Print again, word for word, all of the records below, and leave the pictures out.

(Stored data)
╔══

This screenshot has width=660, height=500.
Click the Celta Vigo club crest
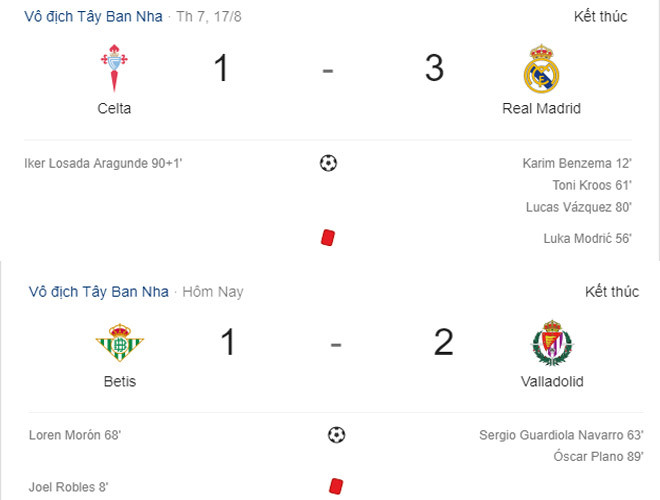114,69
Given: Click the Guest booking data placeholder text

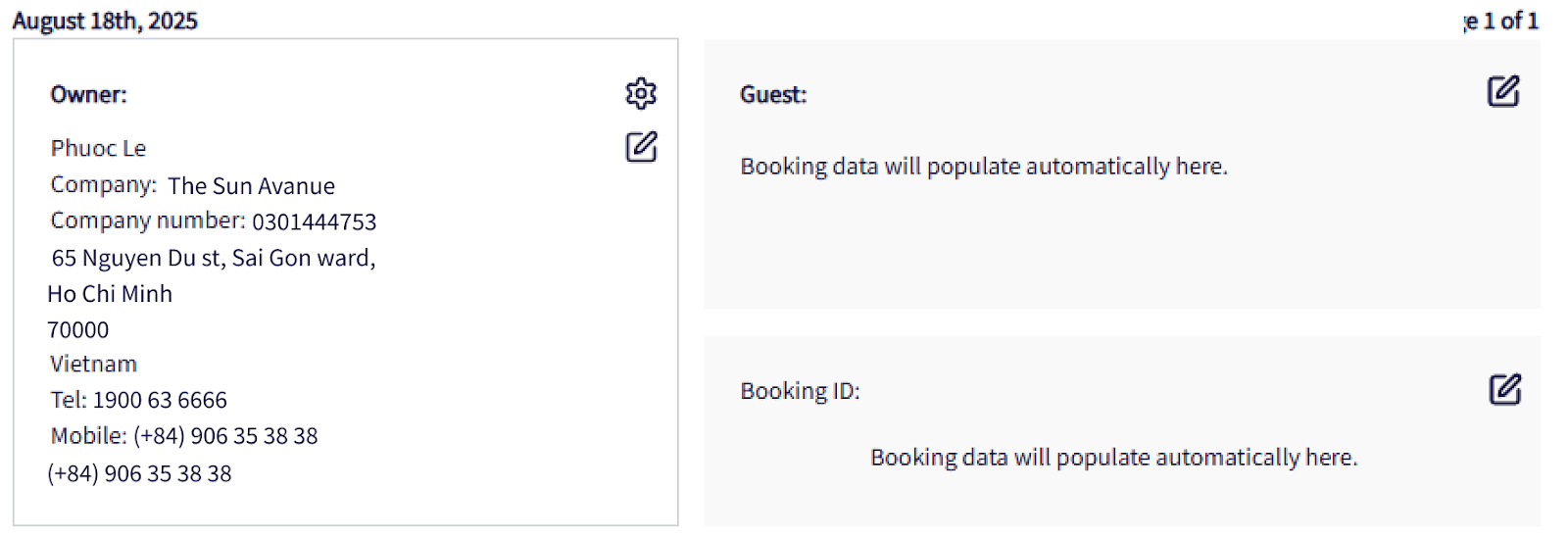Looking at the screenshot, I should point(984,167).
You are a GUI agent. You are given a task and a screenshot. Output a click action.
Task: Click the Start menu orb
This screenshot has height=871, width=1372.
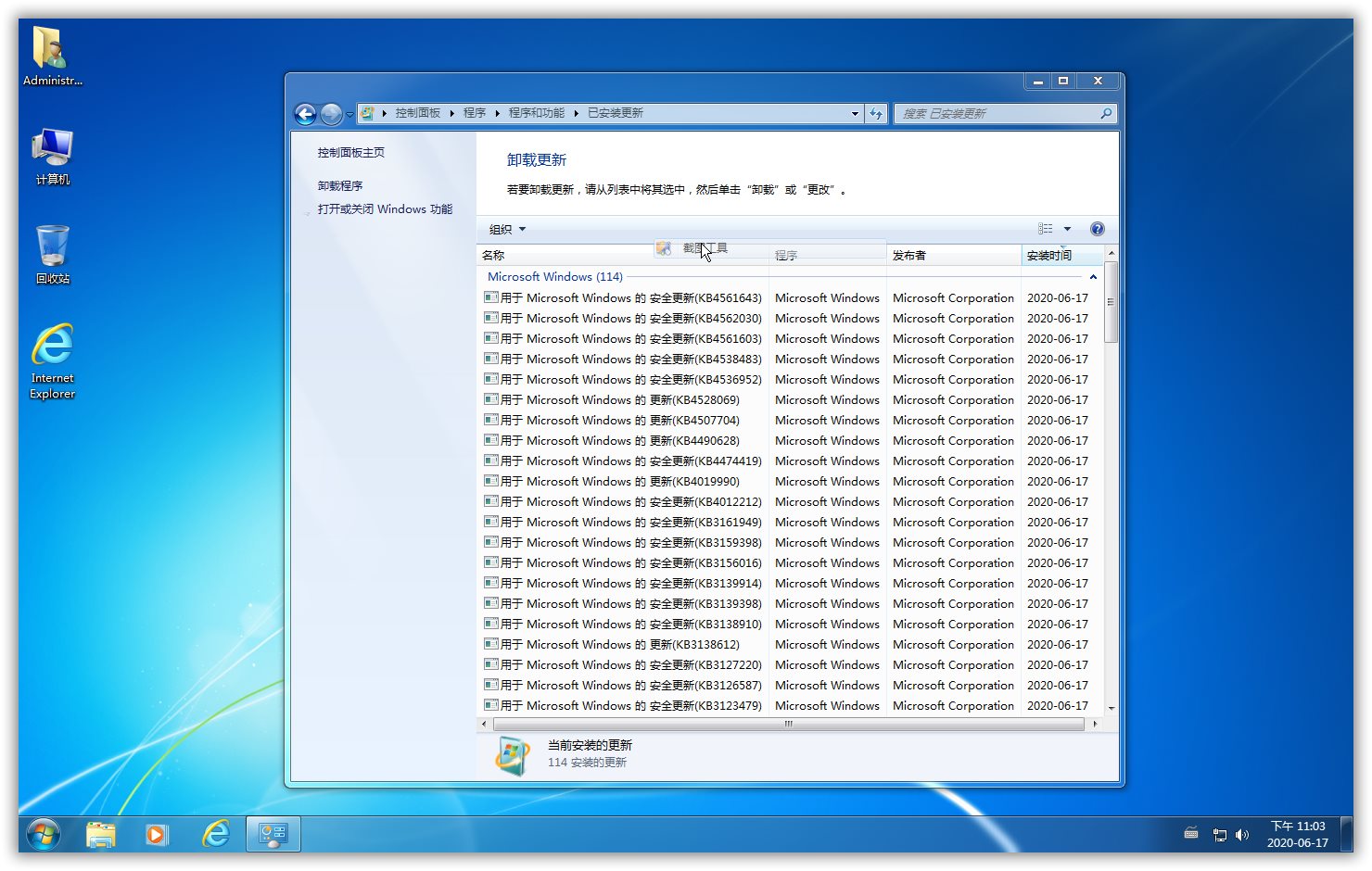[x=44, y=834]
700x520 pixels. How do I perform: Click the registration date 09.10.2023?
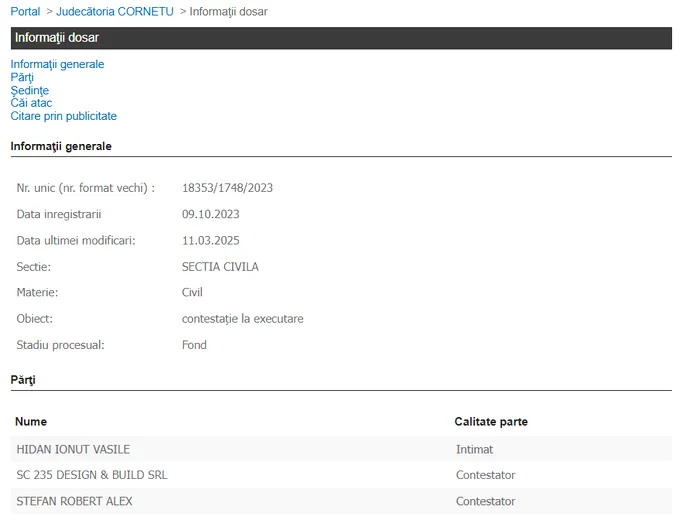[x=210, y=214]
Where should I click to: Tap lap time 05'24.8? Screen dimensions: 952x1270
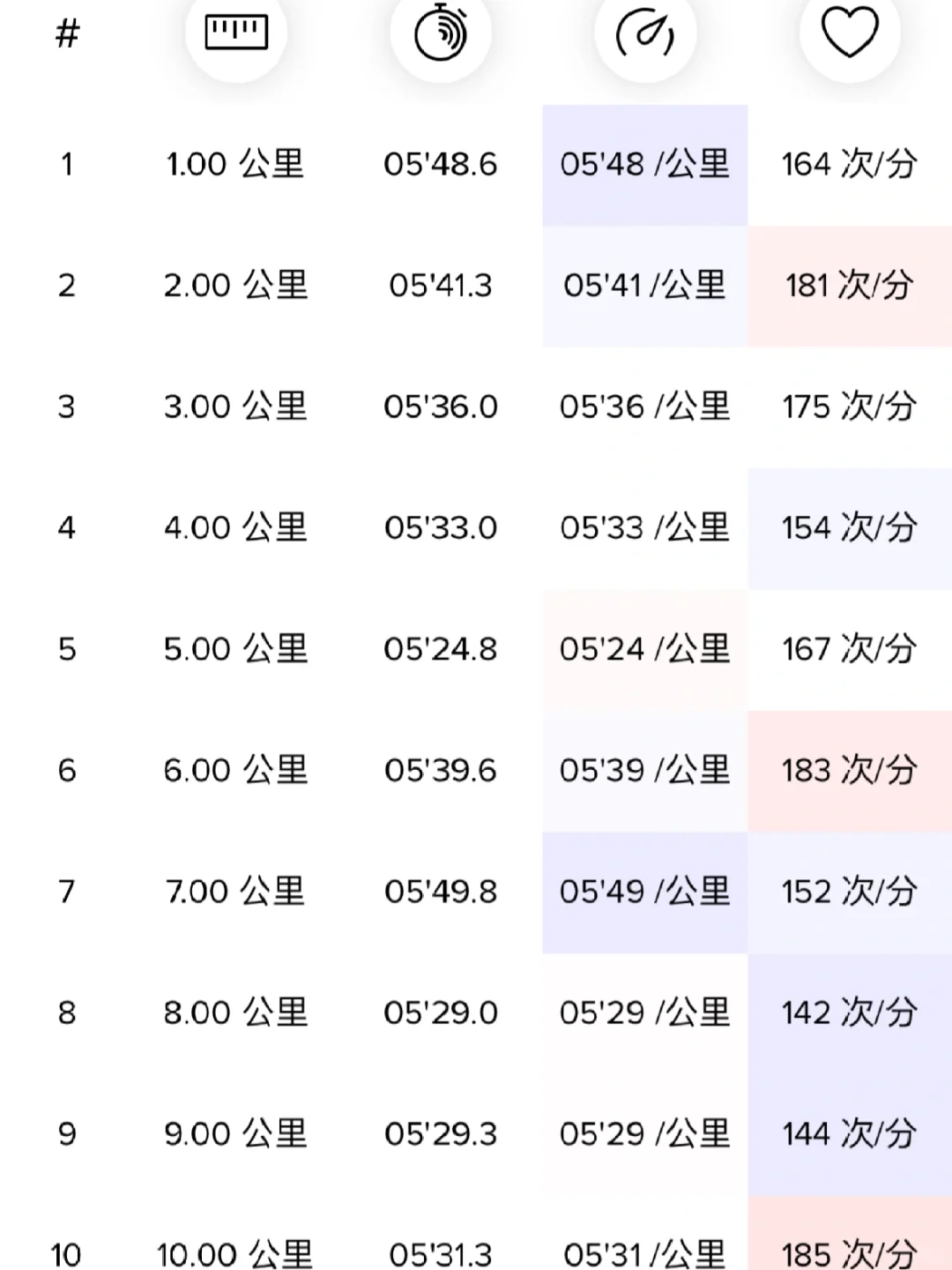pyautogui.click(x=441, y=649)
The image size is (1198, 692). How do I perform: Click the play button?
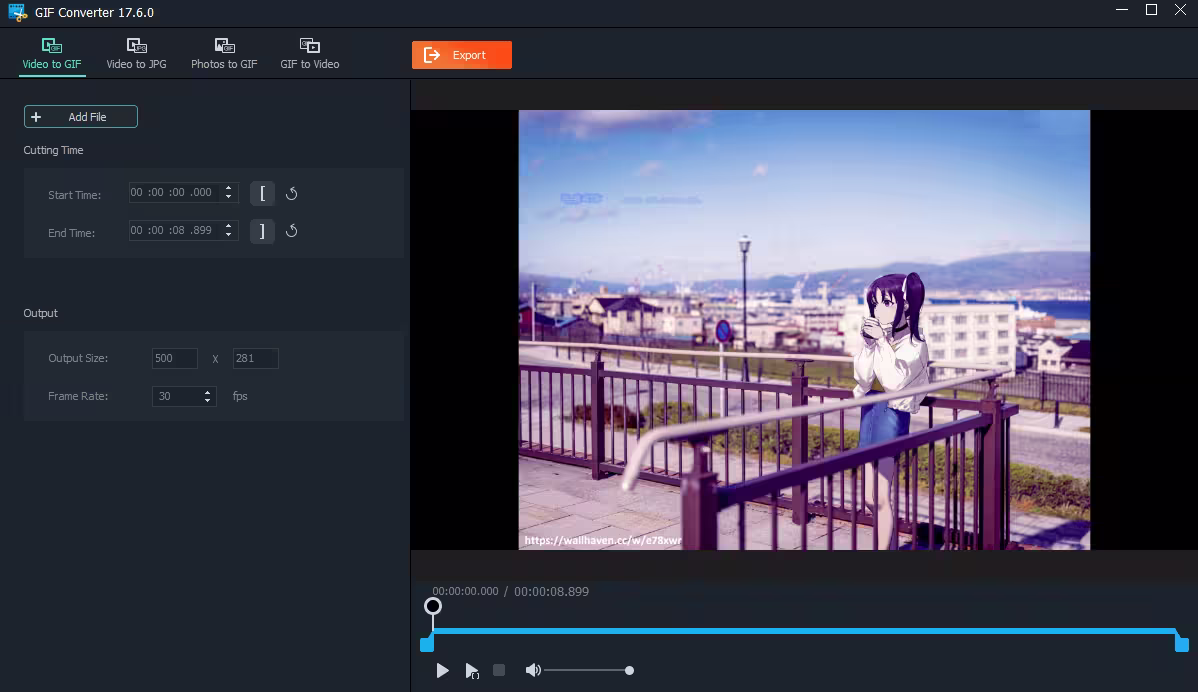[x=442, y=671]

╚══

* Finished task:
This screenshot has width=660, height=500.
Click the Celta Vigo club crest
114,69
Given: Click the Guest booking data placeholder text

Looking at the screenshot, I should point(984,167).
You are a GUI agent. You are given a task and a screenshot. Output a click action.
Task: Click the Start menu orb
This screenshot has height=871, width=1372.
[x=44, y=834]
700x520 pixels. How do I perform: Click the registration date 09.10.2023?
[x=210, y=214]
Where should I click to: Tap lap time 05'24.8? Screen dimensions: 952x1270
pyautogui.click(x=441, y=649)
The image size is (1198, 692). How do I perform: Click the play button?
[x=442, y=671]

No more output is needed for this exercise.